Evidence indicates that chronic right ventricular (RV) pacing can result in adverse cardiac remodeling. The Pacing to Avoid Cardiac Enlargement (PACE) trial randomized 177 patients with EF ≥ 45% and indications for pacing to atrial synchronized biventricular pacing or RV pacing. After one year, mean EF was significantly lower and was accompanied by an increase in end-systolic volume in the RV pacing group [32]. Two year follow-up results demonstrated a further decline in EF and increase in end-systolic volume in the RV pacing group [33]. The more recent Biventricular versus Right Ventricular Pacing in Heart Failure Patients with Atrioventricular Block (BLOCK HF) trial consisted of patients with indications for pacing due to atrioventricular block, who were NYHA class I-III and had LVEF ≤ 50%. Patients randomized to biventricular pacing demonstrated an improvement in the composite end point of all-cause mortality, heart failure events requiring urgent care, or a ≥15% increase in LV end-systolic volume index compared to patients randomized to RV pacing. Hospitalizations were also significantly reduced among patients randomized to biventricular pacing. Approximately 16% of the population was asymptomatic, although results for this subgroup were not provided [34].
CONCLUSIONS
Patients with ALVD represent a population that is at considerable risk for the development of symptomatic heart failure.

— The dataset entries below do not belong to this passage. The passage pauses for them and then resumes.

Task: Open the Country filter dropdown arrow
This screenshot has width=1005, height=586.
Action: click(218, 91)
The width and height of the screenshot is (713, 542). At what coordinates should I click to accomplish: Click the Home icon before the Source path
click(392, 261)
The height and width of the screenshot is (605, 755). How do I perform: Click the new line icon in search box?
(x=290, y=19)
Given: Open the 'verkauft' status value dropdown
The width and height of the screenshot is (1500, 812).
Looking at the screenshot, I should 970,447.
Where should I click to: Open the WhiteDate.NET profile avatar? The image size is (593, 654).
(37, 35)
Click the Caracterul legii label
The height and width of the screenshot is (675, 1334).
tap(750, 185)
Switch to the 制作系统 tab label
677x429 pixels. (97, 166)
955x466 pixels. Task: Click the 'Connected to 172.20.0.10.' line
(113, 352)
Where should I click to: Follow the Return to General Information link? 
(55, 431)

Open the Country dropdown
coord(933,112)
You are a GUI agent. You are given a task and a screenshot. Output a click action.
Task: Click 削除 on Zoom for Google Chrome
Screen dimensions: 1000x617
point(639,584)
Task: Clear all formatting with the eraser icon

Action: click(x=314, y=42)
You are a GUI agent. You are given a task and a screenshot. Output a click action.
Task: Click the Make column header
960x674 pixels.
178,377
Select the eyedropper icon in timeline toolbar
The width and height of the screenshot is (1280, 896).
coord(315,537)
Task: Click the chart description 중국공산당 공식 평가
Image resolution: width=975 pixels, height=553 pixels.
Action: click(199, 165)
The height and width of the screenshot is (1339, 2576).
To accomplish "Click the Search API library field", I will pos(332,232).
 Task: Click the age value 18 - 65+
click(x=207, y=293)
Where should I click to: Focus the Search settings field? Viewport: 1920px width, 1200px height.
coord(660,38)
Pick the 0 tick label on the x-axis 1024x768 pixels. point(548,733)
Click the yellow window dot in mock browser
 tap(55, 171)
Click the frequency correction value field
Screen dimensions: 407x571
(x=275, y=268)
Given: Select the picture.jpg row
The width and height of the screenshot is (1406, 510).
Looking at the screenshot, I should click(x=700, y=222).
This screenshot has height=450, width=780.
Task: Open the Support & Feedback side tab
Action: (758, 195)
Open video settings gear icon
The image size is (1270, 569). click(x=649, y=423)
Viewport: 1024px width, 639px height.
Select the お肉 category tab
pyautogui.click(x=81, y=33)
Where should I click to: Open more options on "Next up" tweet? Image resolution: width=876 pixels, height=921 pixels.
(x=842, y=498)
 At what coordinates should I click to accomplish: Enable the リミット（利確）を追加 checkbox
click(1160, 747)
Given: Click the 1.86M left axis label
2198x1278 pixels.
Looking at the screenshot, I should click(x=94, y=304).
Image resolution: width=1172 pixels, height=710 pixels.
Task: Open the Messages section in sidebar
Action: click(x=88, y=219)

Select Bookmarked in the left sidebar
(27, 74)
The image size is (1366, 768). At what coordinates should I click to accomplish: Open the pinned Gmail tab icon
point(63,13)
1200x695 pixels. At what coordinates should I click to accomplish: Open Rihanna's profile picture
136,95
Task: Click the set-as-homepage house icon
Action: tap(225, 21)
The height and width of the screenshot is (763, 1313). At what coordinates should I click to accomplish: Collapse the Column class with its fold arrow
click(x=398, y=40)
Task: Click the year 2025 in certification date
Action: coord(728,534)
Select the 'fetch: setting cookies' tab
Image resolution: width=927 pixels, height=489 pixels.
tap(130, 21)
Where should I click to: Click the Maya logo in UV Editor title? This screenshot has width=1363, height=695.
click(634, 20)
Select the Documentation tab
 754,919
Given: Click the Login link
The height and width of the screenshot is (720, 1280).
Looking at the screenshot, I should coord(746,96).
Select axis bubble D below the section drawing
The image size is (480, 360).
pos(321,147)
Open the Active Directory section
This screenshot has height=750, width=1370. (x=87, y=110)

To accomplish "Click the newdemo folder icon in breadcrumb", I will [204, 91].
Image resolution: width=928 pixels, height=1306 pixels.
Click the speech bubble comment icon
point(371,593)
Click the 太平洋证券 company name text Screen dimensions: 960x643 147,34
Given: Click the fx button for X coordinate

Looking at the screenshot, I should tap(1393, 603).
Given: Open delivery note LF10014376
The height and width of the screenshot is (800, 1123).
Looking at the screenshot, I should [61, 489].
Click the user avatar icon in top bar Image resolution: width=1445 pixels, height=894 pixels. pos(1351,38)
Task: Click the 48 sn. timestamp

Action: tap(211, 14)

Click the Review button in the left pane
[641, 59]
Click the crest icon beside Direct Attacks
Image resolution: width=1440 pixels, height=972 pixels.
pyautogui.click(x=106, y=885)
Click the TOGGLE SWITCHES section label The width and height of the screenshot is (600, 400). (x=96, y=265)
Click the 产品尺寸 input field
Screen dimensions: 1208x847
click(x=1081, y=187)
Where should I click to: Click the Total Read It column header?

Given the morbidity and mortality associated with this condition, efforts should be made to identify patients with ALVD in order to monitor and potentially slow disease state progression. Despite the growing number of pharmacologic and non-pharmacologic strategies for managing symptomatic heart failure, only limited evidence exists to support their use in patients with ALVD. Based on the available evidence to date, ACE inhibitors (or ARBs in those with a history of intolerance to ACE inhibitors) should be administered to all patients with ALVD in the absence of contraindications. Beta blockers should also be considered in the vast majority of patients, although evidence to support their use is less robust, especially among patients without a history of ischemic disease. Statins should be considered for all patients with a history of AMI irrespective of ejection fraction. Finally, an ICD should be considered for all eligible patients (e.g., those with a history of AMI and ALVD). Biventricular pacemakers should be considered in patients who have indications for pacing for AV block. Further studies are needed to identify therapies aimed at preventing the progression of ALVD to symptomatic heart failure.
ACKNOWLEDGEMENTS
Declared none.
CONFLICT OF INTEREST
The authors confirm that this article content has no conflict of interest.